* **PROBLEMS TO WORK ON**
1 > Write out the part of the battery prediction excerpt below from "The fPCA technique" up to and including "the corresponding cycle.".
2 > Answer these questions from the battery prediction excerpt below:
(a) How many cycles does the battery monitoring data cover in total?
(b) How many folds are used in the cross-validation that sets the LASSO complexity parameter?
(c) What method is used to predict the measurements for the forthcoming cycles?

* **DOCUMENT EXTRACT**
The monitoring data of the Li-ion battery comprise 168 cycles of voltage, current, and temperature. To begin, we considered the initial $N=100$ cycles as training data to build a prediction model.

(b).

The original discretized measurements are transformed to smooth curves by applying the B-spline basis expansion. The number of knots is chosen, for each of voltage, current, and temperature, such that the fitted model has the lowest BIC value.

(c).

The fPCA technique is performed on each monitoring variable, and the mean function $\mu \left(t\right)$, fPC scores ${\xi }_{ik}, k=1, \dots , K$, and corresponding eigenfunctions are obtained for each predictor. These fPC scores characterize the status of the battery at the corresponding cycle.

(d).

The LASSO regression model is trained based on fPC scores. The LASSO complexity parameter is chosen by the $\mathrm{K}$-fold cross-validation with 5 folds.

(e).

To test the model, the monitoring variables’ measurements for the forthcoming $P=20$ cycles are predicted. Simple linear regression was used for this task for each time point. For the voltage measurements for a time point of $j=1$, for example, we fit the following model to the initial 100 cycles of data:

$$v_{i1}={\beta }_0+{\beta }_{1}i+{\epsilon }_{i1},\hspace{1em} i=1, \dots , 100$$

(4)

* **COLLECTED MATERIAL**
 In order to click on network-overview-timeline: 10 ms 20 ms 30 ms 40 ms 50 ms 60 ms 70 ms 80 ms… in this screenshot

* **EXERCISE RESPONSES**
1 >
The fPCA technique is performed on each monitoring variable, and the mean function $\mu \left(t\right)$, fPC scores ${\xi }_{ik}, k=1, \dots , K$, and corresponding eigenfunctions are obtained for each predictor. These fPC scores characterize the status of the battery at the corresponding cycle.

2 >
(a) 168 cycles
(b) 5 folds
(c) Simple linear regression, applied for each time point